**Source passage**
This is why the CDR matters so deeply in cancer. A chronic CDR may contribute to cancer initiation by sustaining, over years and decades, the mitochondrial dysfunction, oxidative damage, and disordered cellular communication that allow malignant transformation to take hold. And once a tumor is established, that same chronic CDR may help maintain the inflammatory, hypoxic, glycolytic, hypercoagulable, and immunosuppressed environment that cancer cells exploit to grow, invade, and resist treatment. But the CDR does not switch itself on without provocation, and it does not stay on without ongoing input. Something has to keep triggering it. That something is precisely what the lab markers in the rest of this article are designed to reveal.
What keeps the CDR engaged is a particular set of chronic, measurable insults that the cell registers as danger and responds to by holding its defense program open. Chronic hyperinsulinemia and disordered glucose handling deliver a continuous metabolic signal that distorts mitochondrial function and signals to every cell exposed to it that the system is in overload, while the glycation damage and oxidative bursts that accompany unstable blood sugar are registered as direct chemical injury. A sustained inflammatory milieu bathes every cell in danger signals from neighboring tissues. Damaged, oxidized lipid particles act as damage-associated molecular patterns in their own right, particles whose very presence triggers the inflammatory and defensive responses that lock cells into CDR. An accumulated iron burden drives the Fenton reaction, generating the reactive oxygen species the cell experiences as an ongoing chemical assault. Damage to the vascular lining, combined with impaired methylation, leaves cells with fewer tools to quiet their stress responses. A clotting system pulled into a feedforward loop with inflammation deepens the cycle with each turn. Suppressed active thyroid signaling and chronically elevated stress hormones hold metabolism in a stress posture indefinitely. The loss of one of the body’s most important brakes on inflammatory signaling leaves danger signals unchecked when they should be quieted. And acidosis of the interstitial fluid is itself registered by cells as a threat to survival. Taken together, these chronic insults do not simply reflect an unwell body. They are the specific, ongoing inputs that keep the cell danger response switched on, and as long as they persist, the CDR cannot complete its healing cycle.

**Data for review**
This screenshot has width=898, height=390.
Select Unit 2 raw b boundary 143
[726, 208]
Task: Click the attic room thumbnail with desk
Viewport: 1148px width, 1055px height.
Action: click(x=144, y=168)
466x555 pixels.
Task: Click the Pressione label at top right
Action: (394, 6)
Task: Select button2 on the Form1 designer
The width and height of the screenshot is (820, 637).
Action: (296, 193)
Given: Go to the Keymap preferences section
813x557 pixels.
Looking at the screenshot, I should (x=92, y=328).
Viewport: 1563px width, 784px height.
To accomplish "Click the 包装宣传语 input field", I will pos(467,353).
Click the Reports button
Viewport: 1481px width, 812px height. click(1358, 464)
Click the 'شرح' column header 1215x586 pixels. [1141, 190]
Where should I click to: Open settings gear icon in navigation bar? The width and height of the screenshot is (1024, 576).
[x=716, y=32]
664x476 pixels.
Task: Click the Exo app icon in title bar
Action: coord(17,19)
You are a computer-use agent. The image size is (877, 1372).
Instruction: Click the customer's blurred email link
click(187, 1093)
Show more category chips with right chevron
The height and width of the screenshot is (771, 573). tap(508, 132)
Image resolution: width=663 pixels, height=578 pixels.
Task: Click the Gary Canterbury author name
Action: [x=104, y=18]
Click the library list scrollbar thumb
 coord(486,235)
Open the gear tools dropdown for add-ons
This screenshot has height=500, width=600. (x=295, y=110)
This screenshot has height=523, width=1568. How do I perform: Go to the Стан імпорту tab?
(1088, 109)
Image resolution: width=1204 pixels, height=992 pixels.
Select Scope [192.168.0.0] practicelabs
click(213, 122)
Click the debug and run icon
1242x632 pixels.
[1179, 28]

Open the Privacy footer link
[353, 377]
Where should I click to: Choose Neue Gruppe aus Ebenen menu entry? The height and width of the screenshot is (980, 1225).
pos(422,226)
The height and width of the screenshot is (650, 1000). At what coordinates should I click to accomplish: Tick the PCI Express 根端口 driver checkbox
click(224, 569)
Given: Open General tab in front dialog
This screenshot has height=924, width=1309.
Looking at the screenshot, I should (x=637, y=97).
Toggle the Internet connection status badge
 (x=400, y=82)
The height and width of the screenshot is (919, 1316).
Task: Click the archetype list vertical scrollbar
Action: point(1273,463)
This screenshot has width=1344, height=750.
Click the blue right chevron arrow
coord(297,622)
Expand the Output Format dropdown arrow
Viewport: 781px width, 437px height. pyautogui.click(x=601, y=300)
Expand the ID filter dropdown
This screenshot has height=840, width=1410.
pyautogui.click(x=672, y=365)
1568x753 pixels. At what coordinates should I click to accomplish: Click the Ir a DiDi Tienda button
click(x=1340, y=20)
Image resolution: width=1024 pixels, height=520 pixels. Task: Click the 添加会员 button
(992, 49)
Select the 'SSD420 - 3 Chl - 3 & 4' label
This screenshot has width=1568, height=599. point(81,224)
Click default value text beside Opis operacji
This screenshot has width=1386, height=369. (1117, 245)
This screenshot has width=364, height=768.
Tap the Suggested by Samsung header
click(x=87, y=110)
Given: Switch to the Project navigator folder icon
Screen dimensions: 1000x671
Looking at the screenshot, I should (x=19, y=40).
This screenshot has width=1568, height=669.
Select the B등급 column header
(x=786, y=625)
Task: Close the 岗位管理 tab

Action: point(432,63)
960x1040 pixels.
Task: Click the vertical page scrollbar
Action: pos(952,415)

**Exercise**
Reproduce everything from "This is why" down to "designed to reveal." in the passage on the cell danger response above, word for word.

**Your response**
This is why the CDR matters so deeply in cancer. A chronic CDR may contribute to cancer initiation by sustaining, over years and decades, the mitochondrial dysfunction, oxidative damage, and disordered cellular communication that allow malignant transformation to take hold. And once a tumor is established, that same chronic CDR may help maintain the inflammatory, hypoxic, glycolytic, hypercoagulable, and immunosuppressed environment that cancer cells exploit to grow, invade, and resist treatment. But the CDR does not switch itself on without provocation, and it does not stay on without ongoing input. Something has to keep triggering it. That something is precisely what the lab markers in the rest of this article are designed to reveal.